Schüler des Eberhard-Ludwigs-Gymnasiums führen im Theaterhaus am Pragsattel die Kinderoper „Brundibár“ von Hans Krása auf.

Feuerbach - Wenn sich am Donnerstag, um 19 Uhr der Vorhang im Theaterhaus an der Siemensstraße hebt, zeigen Schüler des Eberhard-Ludwigs-Gymnasiums die Kinderoper „Brundibár“ von Hans Krása. Dazu ein Gespräch mit Musiklehrer Dirk Siegel.

 
„Brundibár“ ist ein märchenhafter Stoff und eine Hymne auf die Freundschaft, mit einem Schuss Erich Kästner, was die soziale Härte der Zeit hineinbringt. Frösteln macht nicht zuletzt der zeitgeschichtliche Hintergrund, die Aufführungsgeschichte im Ghetto Theresienstadt. Wie ist es Ihnen damit ergangen?
Mir wurde das Stück vor 20 Jahren auch durch den historischen Hintergrund bekannt, der natürlich sehr berührt. Der Hintergrund wirkt aber auch wie ein Ballast, durch den ich mich durcharbeiten musste, um zum Kern dieses Stücks zu kommen. Es ist ein Lehrstück fast Brechtscher Art. Das kommt durch vieles zum Tragen. Durch die soziale Härte, aber auch durch die neue Rolle der Kunst auf dem Markt: Musik als Ware. Es geht auch um die Kommerzialisierung des gesamten Alltags. Das ist eine Kernaussage, die wir ernst nehmen.
Wie gehen Sie denn mit der Nazi-Zeit und der Judenvernichtung um, die ja die Rezeptionsgeschichte bestimmt?
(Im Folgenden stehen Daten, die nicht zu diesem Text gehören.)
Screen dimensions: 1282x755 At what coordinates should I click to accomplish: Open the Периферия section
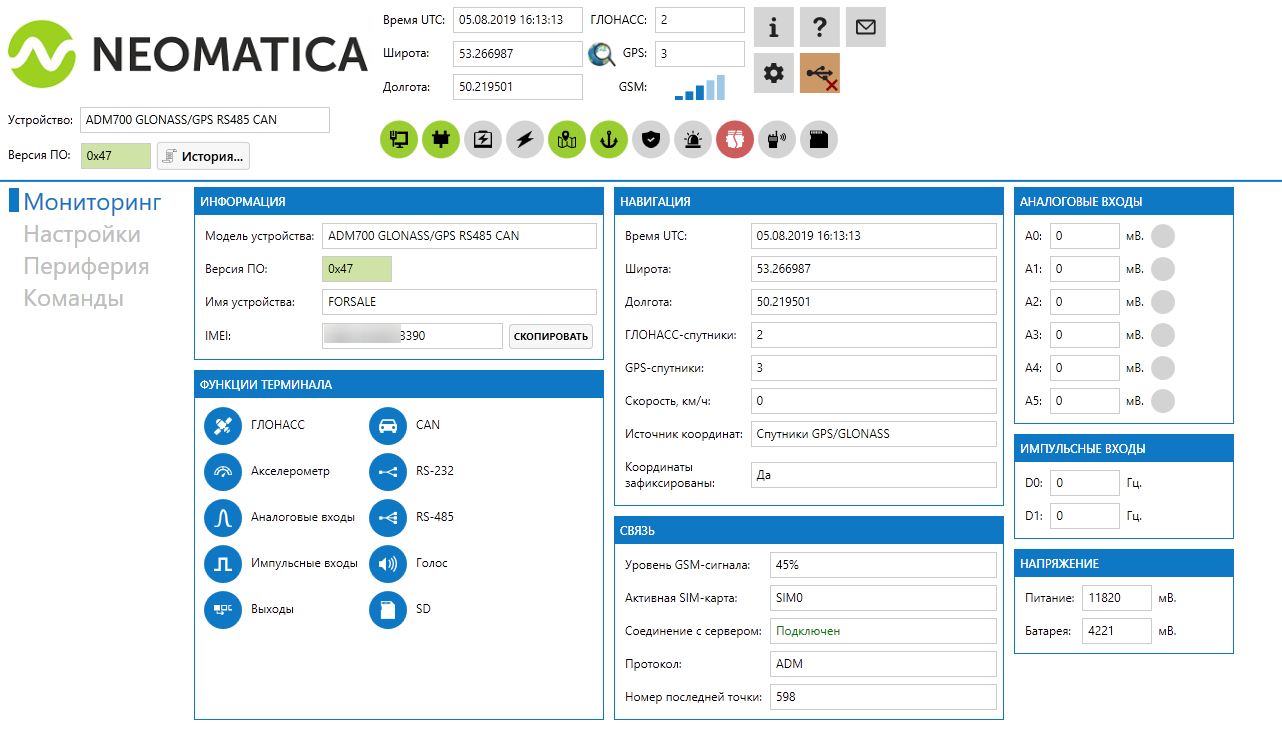click(x=86, y=267)
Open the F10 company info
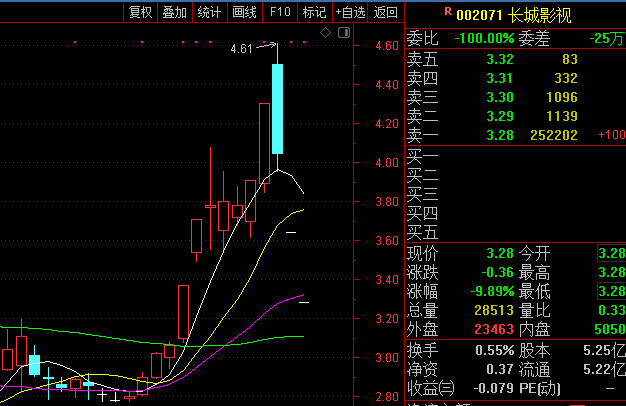Screen dimensions: 626x406 (x=280, y=12)
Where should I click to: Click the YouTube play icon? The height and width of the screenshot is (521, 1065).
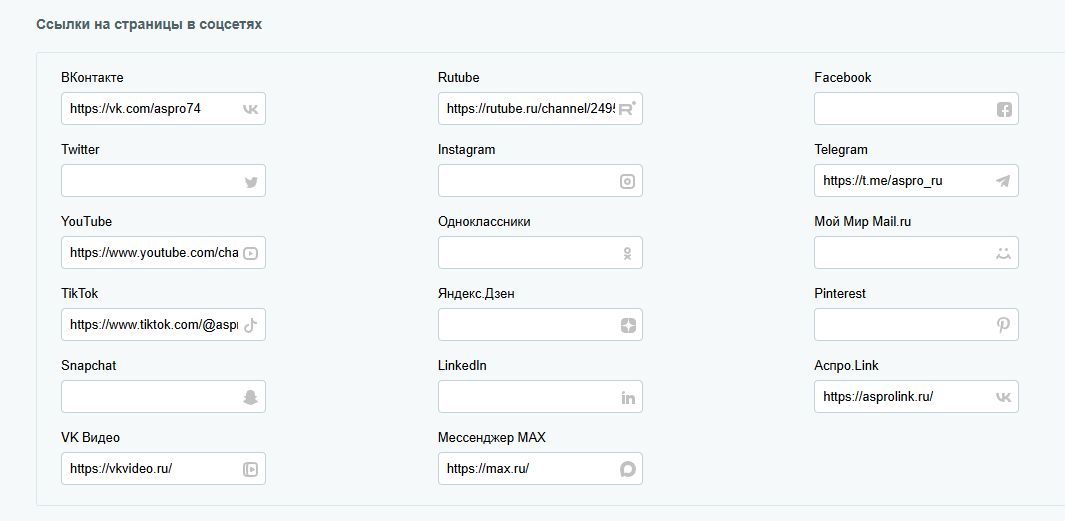pyautogui.click(x=251, y=254)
„Brundibár“ ist natürlich eine große Chance, sich mit der Thematik zu beschäftigen. Nur sollte das Stück nicht darunter begraben werden. Ich habe auch schon Aufführungen gesehen, in denen die Kinder Judensterne trugen. Das finde ich zu eindimensional.
Wie aber machen Sie dann den historischen Kontext deutlich?
Der Geschichtskurs der Kursstufe 1 hat sich damit befasst und in Zusammenarbeit mit dem „Haus der Heimat“ und Hannelore Brenner-Wonschick, einer ausgewiesenen Brundibár-Expertin, Texte gesichtet, ausgesucht und erarbeitet, die rezitiert werden. Außerdem gibt es ein Klezmer-Stück als musikalische Ouvertüre. Die Inszenierung aber spielt heute, denn diese Problematik der Kommerzialisierung ist virulenter denn je.
Was war denn Ihre Motivation, „Brundibár“ mal wieder auf die Bühne zu bringen?
Ausgangspunkt war eine Anfrage des Hauses der Heimat, über die wir uns gefreut haben. Auch, weil das Stück eine überragende musikalische Qualität hat, was man nicht von vielen Kinderstücken behaupten kann. Die Musik ist richtig durchkomponiert, auch Szenarium und Text sind sehr kunstvoll. In der Übersetzung geht zwar manches von der ursprünglichen Schärfe verloren, wir haben aber versucht, diese Schärfe in unsere heutige Zeit zu transportieren. Brundibár hat bei uns zum Beispiel keinen Leierkasten mehr, sondern...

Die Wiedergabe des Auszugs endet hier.